About this task: Return the stretch from the line with "Instruction: Open the" through the line with "Given: Click the" in the data below, character for character, skipping all pictures.

Dataset:
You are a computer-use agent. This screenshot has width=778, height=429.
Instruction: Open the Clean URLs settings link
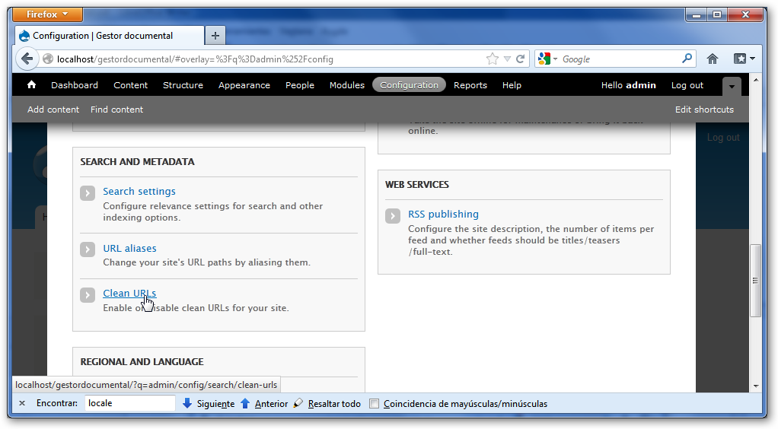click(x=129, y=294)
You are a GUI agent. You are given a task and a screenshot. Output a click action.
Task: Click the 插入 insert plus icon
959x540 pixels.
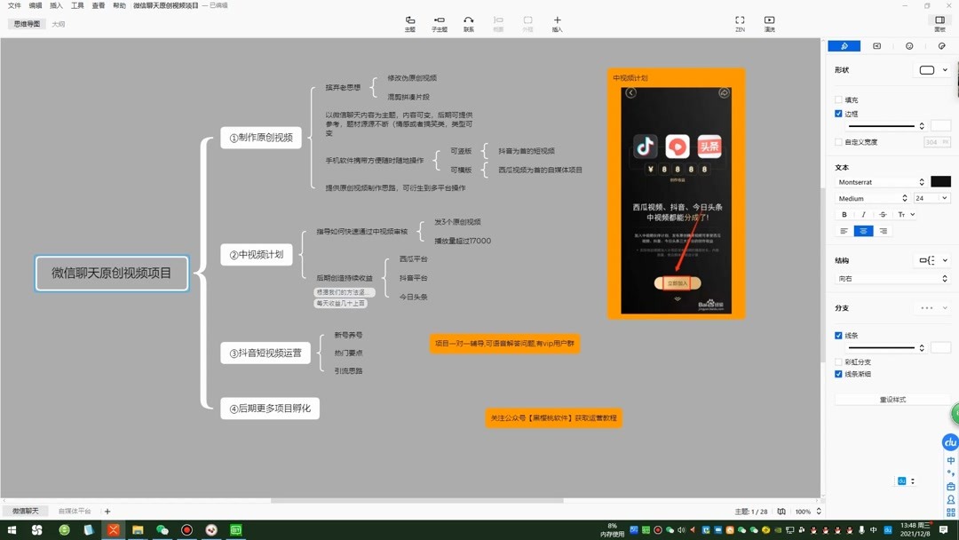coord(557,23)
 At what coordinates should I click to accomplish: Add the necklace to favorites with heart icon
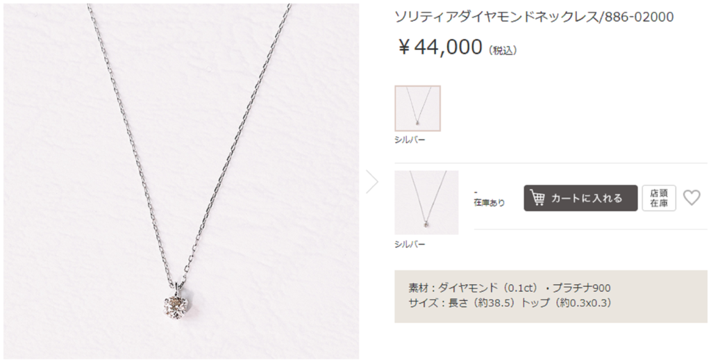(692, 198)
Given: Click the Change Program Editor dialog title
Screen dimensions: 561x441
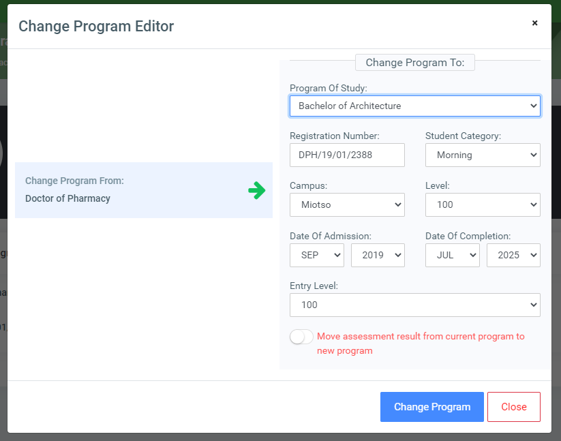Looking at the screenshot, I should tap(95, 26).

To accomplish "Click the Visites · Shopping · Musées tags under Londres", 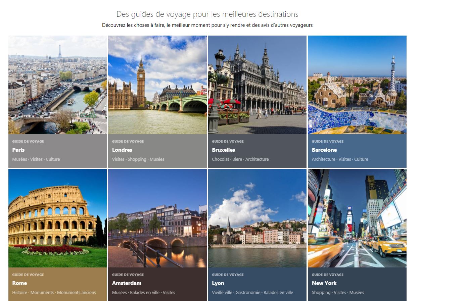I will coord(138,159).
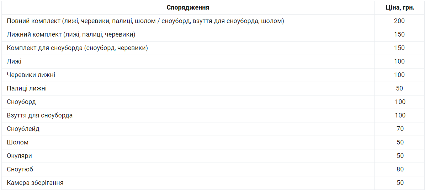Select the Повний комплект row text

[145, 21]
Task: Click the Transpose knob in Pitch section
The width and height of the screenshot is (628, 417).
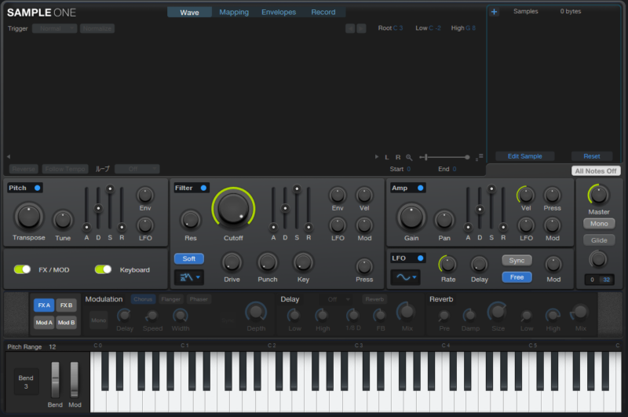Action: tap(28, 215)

Task answer:
Instruction: Open the Clean URLs settings link
click(x=129, y=294)
You are a GUI agent. You are given a task and a screenshot. Output a click action.
Task: Click the 插入 insert plus icon
959x540 pixels.
coord(557,23)
 At what coordinates should I click to accomplish: Add the necklace to favorites with heart icon
(692, 198)
Given: Click the Change Program Editor dialog title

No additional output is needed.